If, however, you subscribe to the school of thought that prioritizes ancestry, then chickens are reptiles, thanks to their first ancestors being the first reptiles.

How Did Chickens Evolve?

The first step in evolution is having a living ancestor. And while most dinosaurs were killed off and made extinct by that infamous giant meteor, some smaller species and subspecies survived, evolving onward to become an ancestor of the chicken. (source)

Taking it back about 320 million years ago, the first group of reptiles evolved. Then, about 40 million years later, a group that eventually became modern mammals branched off. (source)

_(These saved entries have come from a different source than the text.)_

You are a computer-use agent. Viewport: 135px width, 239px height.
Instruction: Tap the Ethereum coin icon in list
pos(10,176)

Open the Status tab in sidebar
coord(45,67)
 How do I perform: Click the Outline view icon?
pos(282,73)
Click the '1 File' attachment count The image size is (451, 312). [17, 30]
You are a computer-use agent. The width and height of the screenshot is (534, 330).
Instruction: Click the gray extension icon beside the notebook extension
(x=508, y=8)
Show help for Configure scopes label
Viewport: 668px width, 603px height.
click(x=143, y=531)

Over the next 120 million years, other groups of reptiles split off – with particular survival and evolutionary success found in one branch called the archosaurs.

Archosaurs were the ancestors of dinosaurs and crocodiles, but, as other groups had branched off before and after them, they are only distantly related to modern-day snakes, lizards, and turtles.

65 million more years passed and there was that meteor strike – the infamous mass extinction event, killing all dinosaurs were killed except for one lone group of feathered dinosaurs.

Over the next 65 million years, this surviving group evolved into modern birds. This evolution, while a far cry from the original dinosaurs, means birds are today’s living descendants of dinosaurs, with the chicken being particularly close, still, genetically.

Thanks to research into improved gene trees, scientists found that birds had an explosion of species diversity right after the dinosaurs went extinct. (source)

Modern bird species were all formed within 10 million to 15 million years following that mass extinction of the dinosaurs about 65 million years ago, being a long time itself after birds lost their teeth to form toothless bills, about 116 million years ago.

brown hen on road
Turken Chicken

And those beaks themselves are actually overgrown adaptations of a pair of tiny bones at the front of the face as birds needed to adapt to their changing environment and forage for food rather than tear at flesh. Over time, the jaw bones shrank and the beak grew longer. (source)

That fossil of a feathered dinosaur unearthed in China has given an invaluable look into the evolution from dinosaur to bird. (source)

That particular skeleton had a skull like a bird, a long tail and feather-like structures. After intensive testing and classification, it was determined that it was not a large bird but a dinosaur – the first feathered dinosaur to be discovered.

So the question of whether or not dinosaurs are chicken is a tough one to answer. They are inarguably closely related to dinosaurs – the genetics prove that. And, depending on which school of species classification you follow, they may well be modern dinosaurs themselves.